My heart broke again today. Sometimes I don’t know if there is anything left to break. It has been broken so many times.
When I was diagnosed, I was thrust into this alternate universe of mesothelioma. For the first year, it was all about me; my surgery, my treatment, my health. But I had met two other patients that were going through the same things, so I was not alone. It was then I became aware of so many more people suffering. Every trip to Boston, I met someone new– the elderly couple from Utah; the too-young man from New Jersey; the handsome, young father of two vivacious boys from Texas who’s wife also happens to be a Heather. By getting to know this man and his wife, my disease became more about others and my heart grew by leaps and bounds. The love for this family from Texas forever stamped on my heart– I celebrated every victory with them. But the cancer came back and, sadly within a year, he died. That was the first time my heart broke. I cried for days for this family. I vowed to make a difference. I vowed to be a prayer warrior. I vowed to be strong.

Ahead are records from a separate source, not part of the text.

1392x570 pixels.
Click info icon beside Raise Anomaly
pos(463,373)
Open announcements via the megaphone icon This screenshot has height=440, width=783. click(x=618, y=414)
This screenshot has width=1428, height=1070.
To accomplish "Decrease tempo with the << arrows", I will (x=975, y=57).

Through this cancer journey, I’ve formed an incredible bond with other cancer warriors, and their families. My heart grew with each meeting, with each story being told. The family from Seattle, the family from Iowa. Then I began to meet people from my home state who had heard about me, and sought me out as someone who’d been there. Someone who knew what mesothelioma was. I prayed with them, I cried with them, and with each passing the pain of my breaking heart almost crippled me. The wonderful woman who had two beautiful twin daughters. I didn’t meet the girls until the funeral. No words had to be said, just hugs and tears of knowing, and an unbreakable bond was formed. My broken heart was mending. With each person I was able to touch, to instill hope, or inspire, my heart grew stronger. Or so I thought. Maybe just bigger.
“I prayed with them. I cried with them. And with each passing, the pain of my breaking heart almost crippled me.”

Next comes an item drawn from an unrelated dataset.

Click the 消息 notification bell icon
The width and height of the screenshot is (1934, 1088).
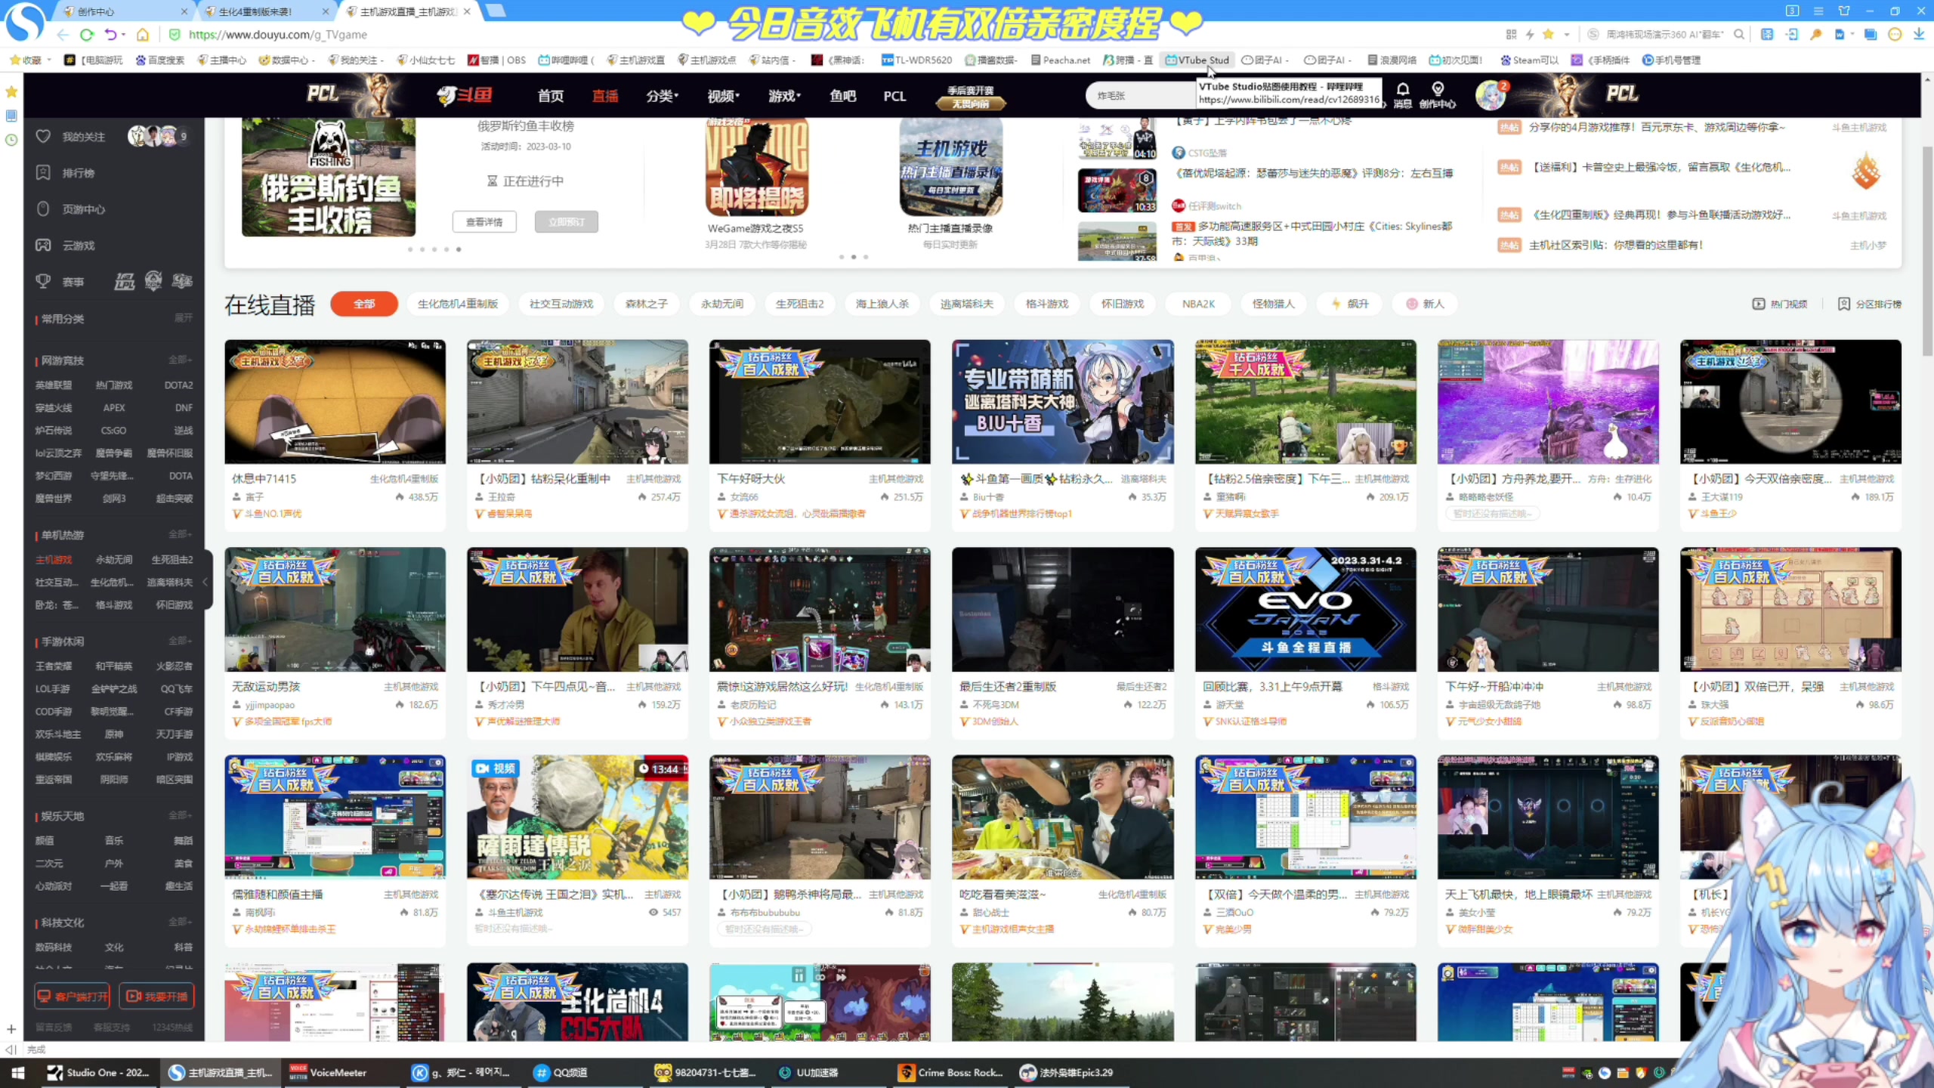[1402, 90]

The capacity to love just keeps expanding. I continue to put myself out there despite the fact that I know this disease will rip my heart apart again, as it did this week. A young family, once again, left without their father. And the other, a man who has been a moving force in the mesothelioma community, has had his voice silenced. But his message will continue on through the work of his family. The same message EVERY mesothelioma patient and loved ones screams – A CURE MUST BE FOUND! The suffering has to stop. It is why we put our desperate hopes in doctors who know more than most. But they, like us, are just human and can only do so much against a disease that still has many secrets.
“The same message EVERY mesothelioma patient and loved ones screams – A CURE MUST BE FOUND! The suffering has to stop.”

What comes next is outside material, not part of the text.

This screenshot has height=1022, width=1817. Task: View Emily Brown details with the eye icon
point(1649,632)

This is why I continue to tell my story, and share it with others. To give hope when there is none to be found. To be a bright spot in a dark world. There are more and more of us, winning not just the battle, but also the war. With every passing year, we celebrate each other’s victories, and I will continue to welcome people with open arms and an open heart. For the only way to heal a broken heart is to make room for more people and move ahead. Do some good in memory of those whose names are forever stamped on it. Their battle was not in vain. And although my battle is over? The war is not…I’m not called a warrior for nothing.
My broken heart will mend, but the scar will be there forever.
Love you S.W and L.D. May you Rest in Peace.